→ TASK DESCRIPTION
Lines from the one with "Click the red lint warnings icon" to the end of the material, both included: print them exactly and print nothing else. Omit the pictures.

→ RECORDS SHOWN
=== Section Start ===

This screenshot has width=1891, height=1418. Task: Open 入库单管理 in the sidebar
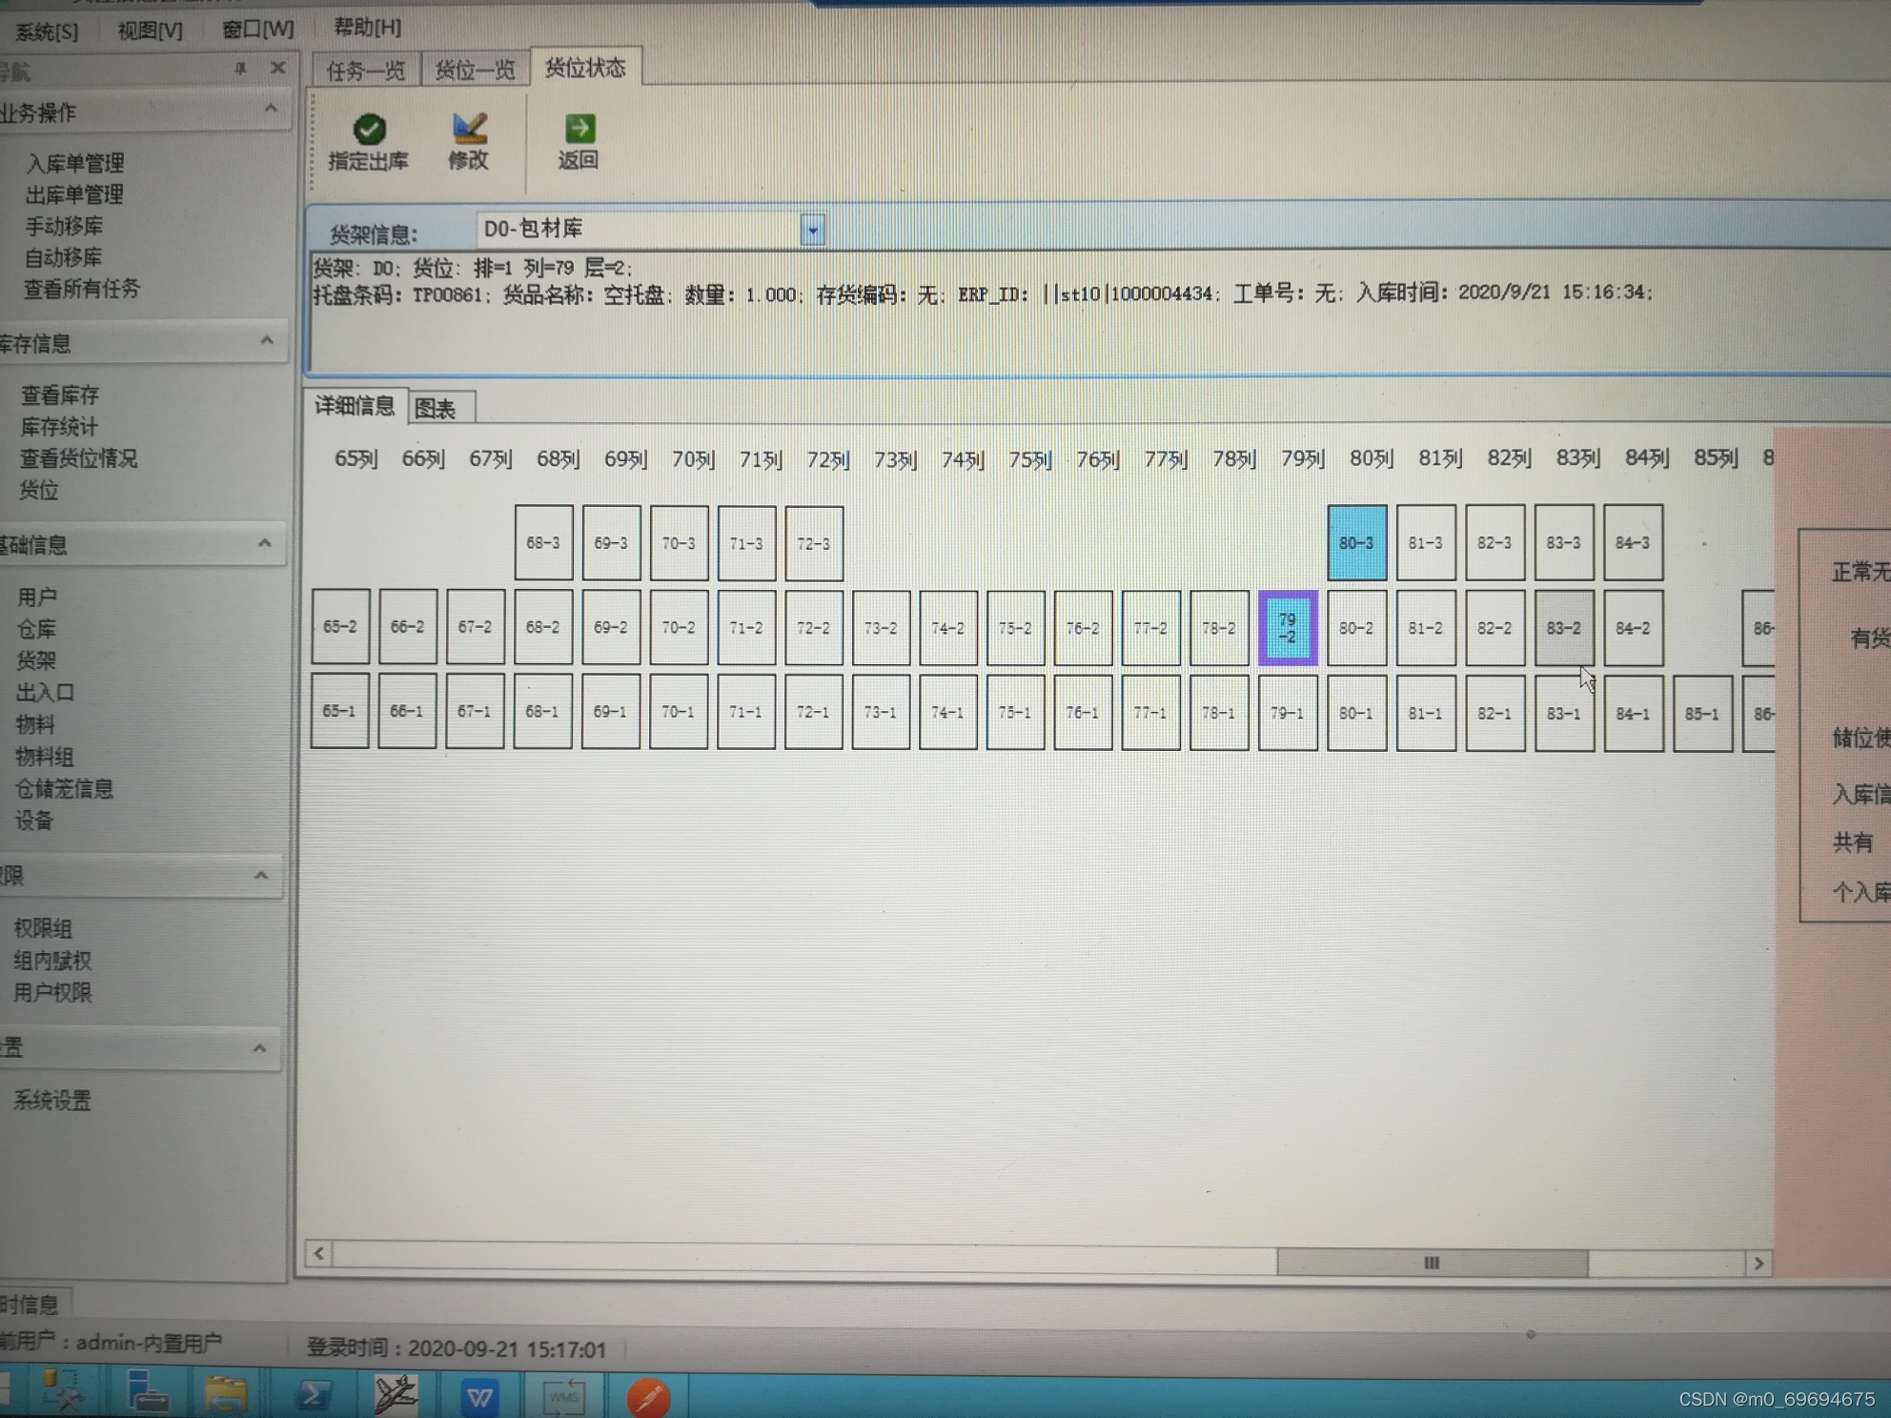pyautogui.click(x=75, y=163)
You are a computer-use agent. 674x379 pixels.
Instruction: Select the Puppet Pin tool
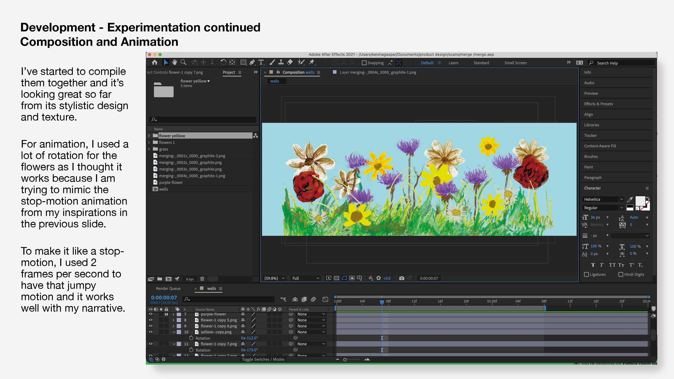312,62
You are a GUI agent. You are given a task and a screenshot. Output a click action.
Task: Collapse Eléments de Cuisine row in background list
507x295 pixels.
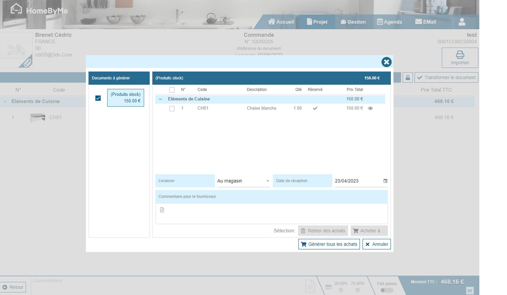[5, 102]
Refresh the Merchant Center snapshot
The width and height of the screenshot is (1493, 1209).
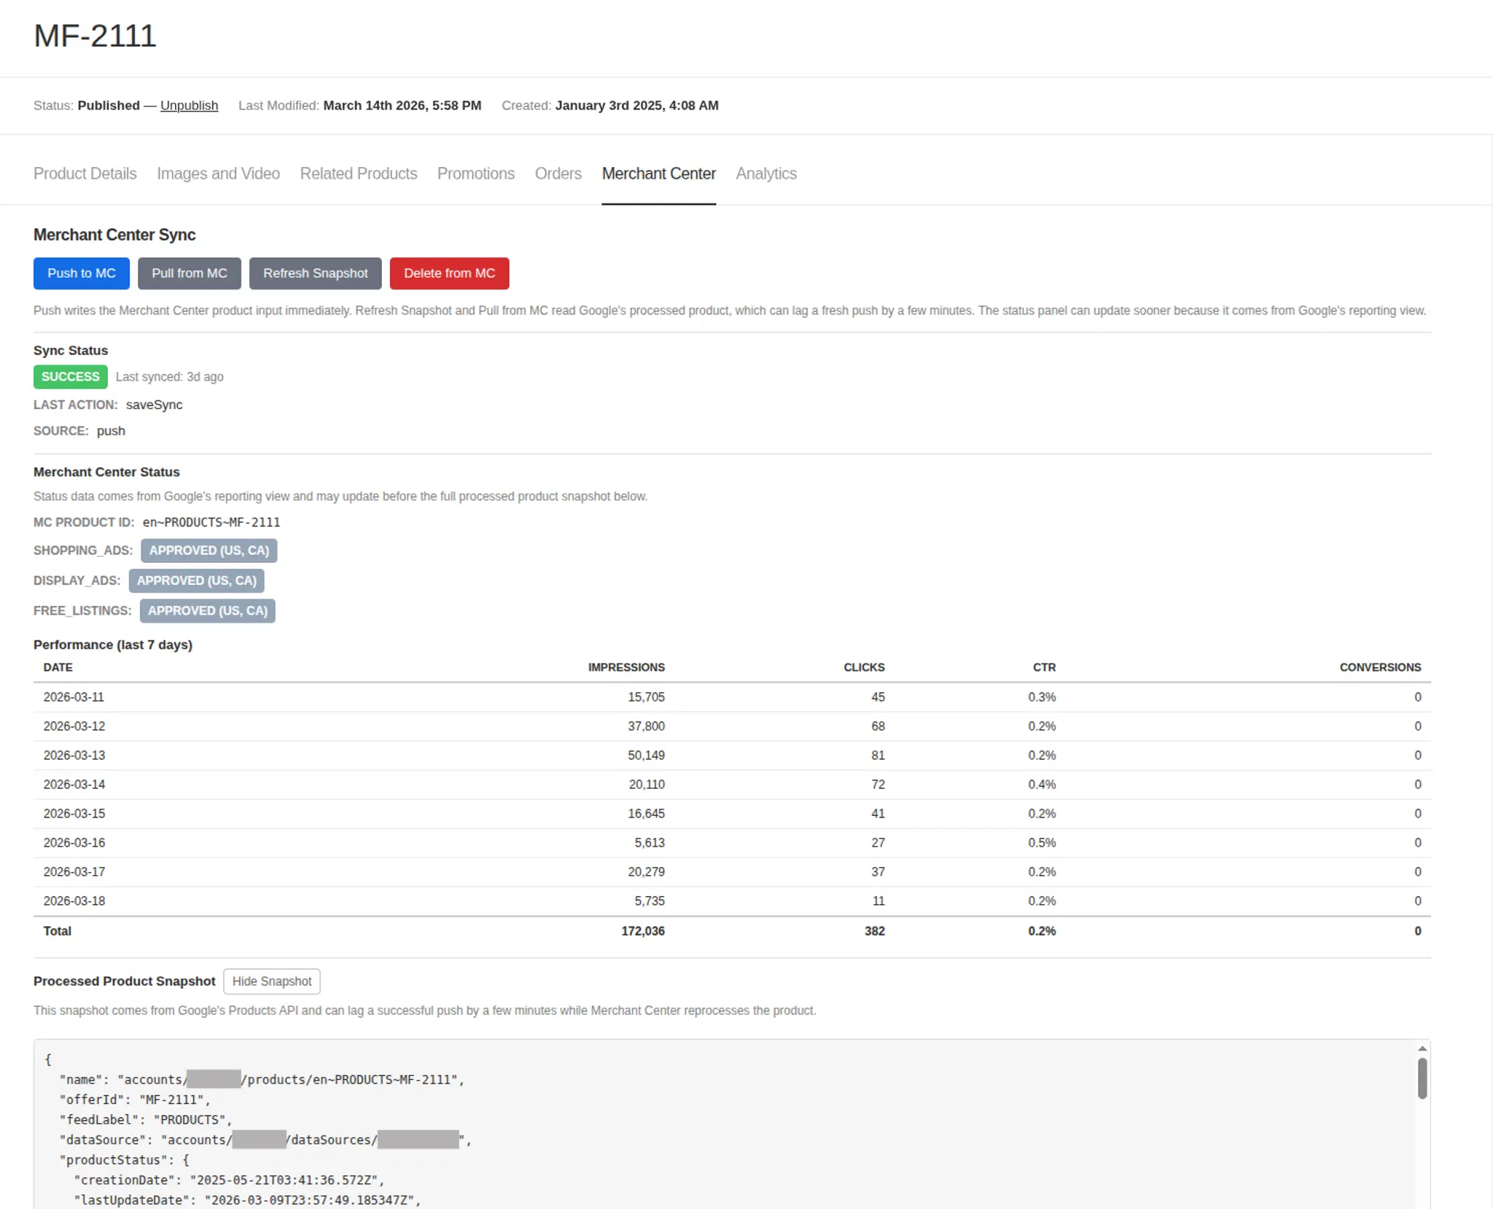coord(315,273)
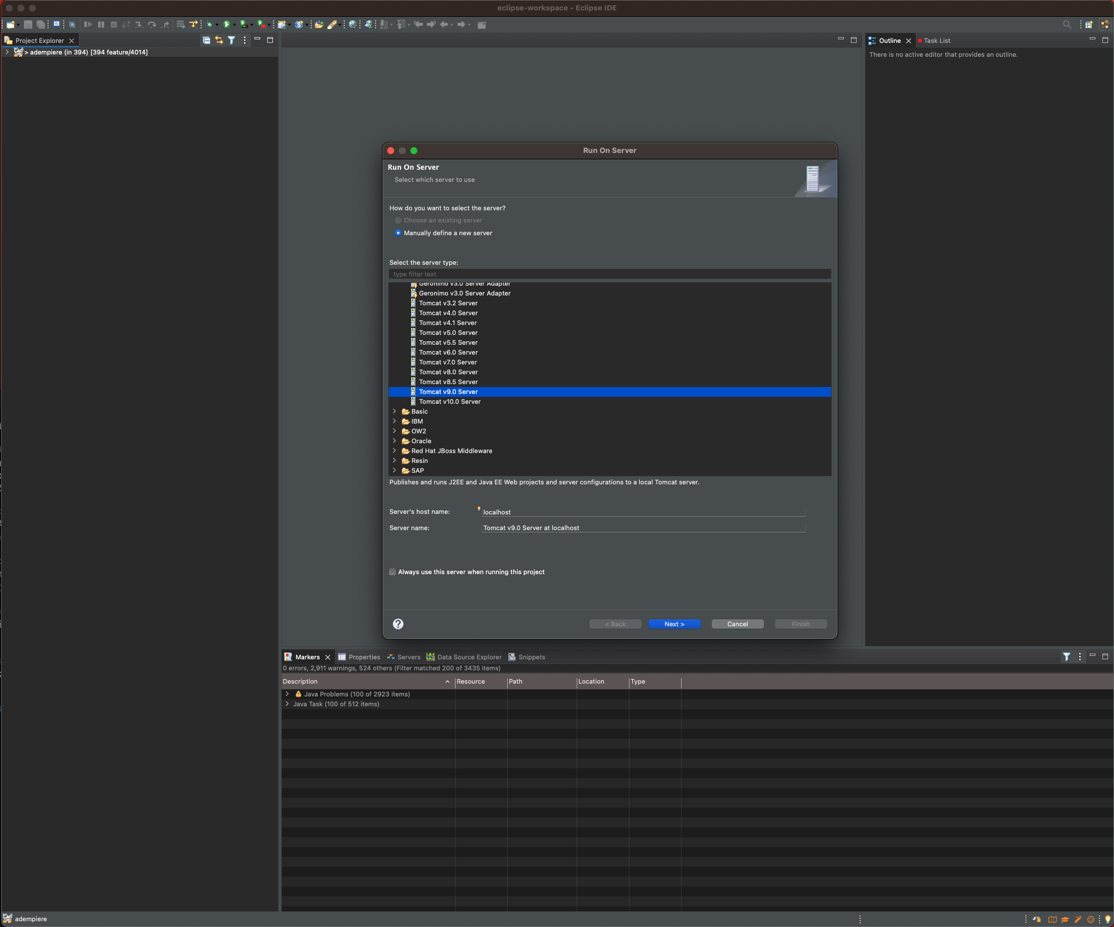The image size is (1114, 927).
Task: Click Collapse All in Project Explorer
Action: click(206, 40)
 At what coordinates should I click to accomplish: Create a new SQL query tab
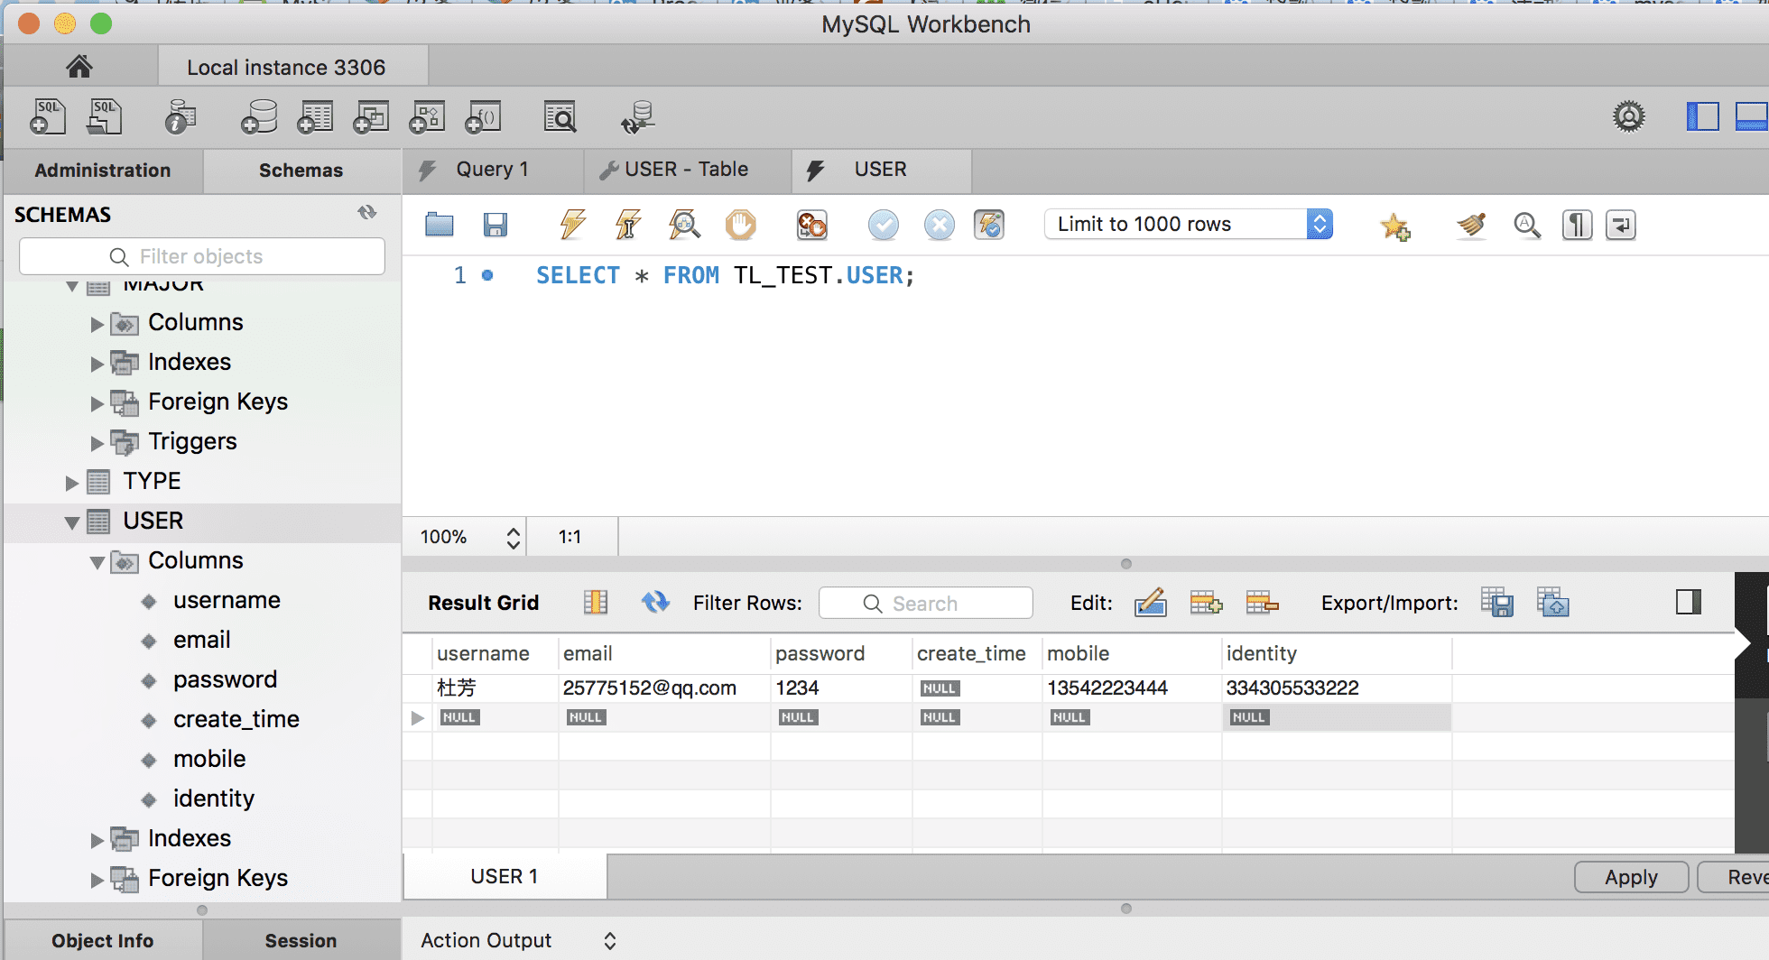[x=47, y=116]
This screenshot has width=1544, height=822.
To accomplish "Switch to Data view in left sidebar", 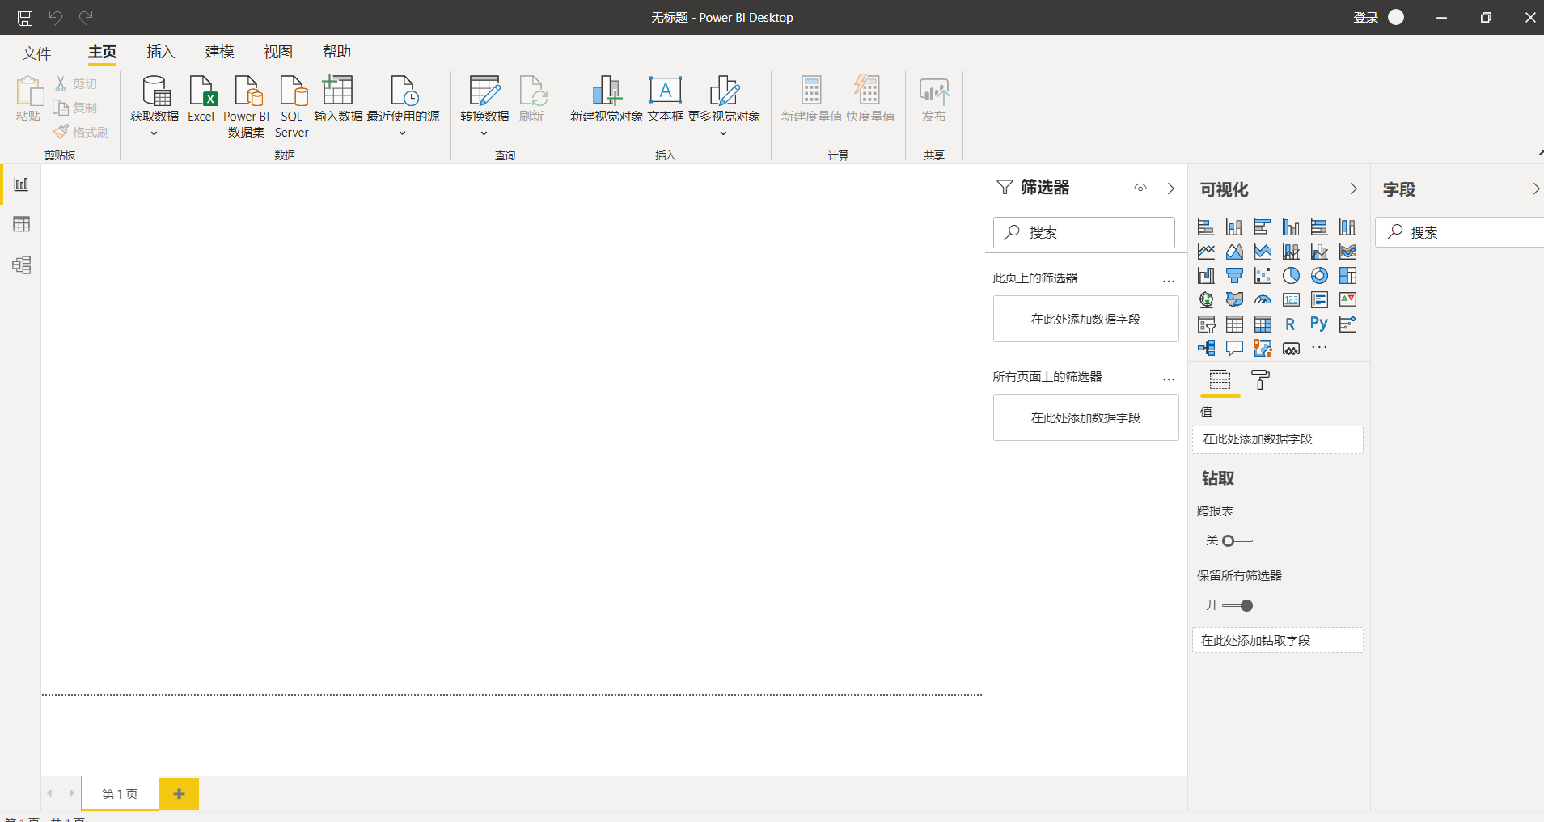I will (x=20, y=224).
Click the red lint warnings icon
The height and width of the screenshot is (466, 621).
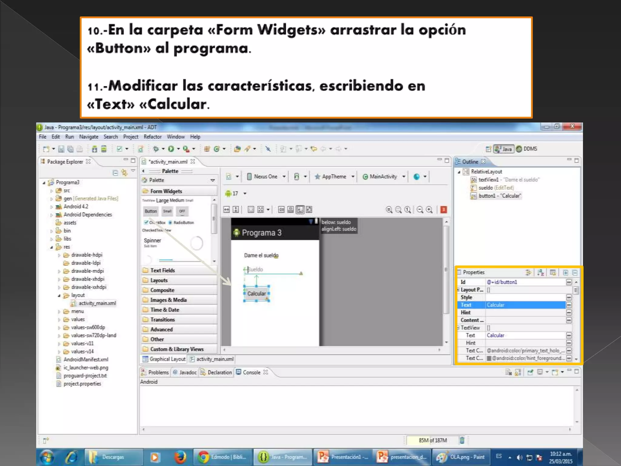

=== Section End ===

→ OUTPUT OF THE TASK
Click the red lint warnings icon
The height and width of the screenshot is (466, 621).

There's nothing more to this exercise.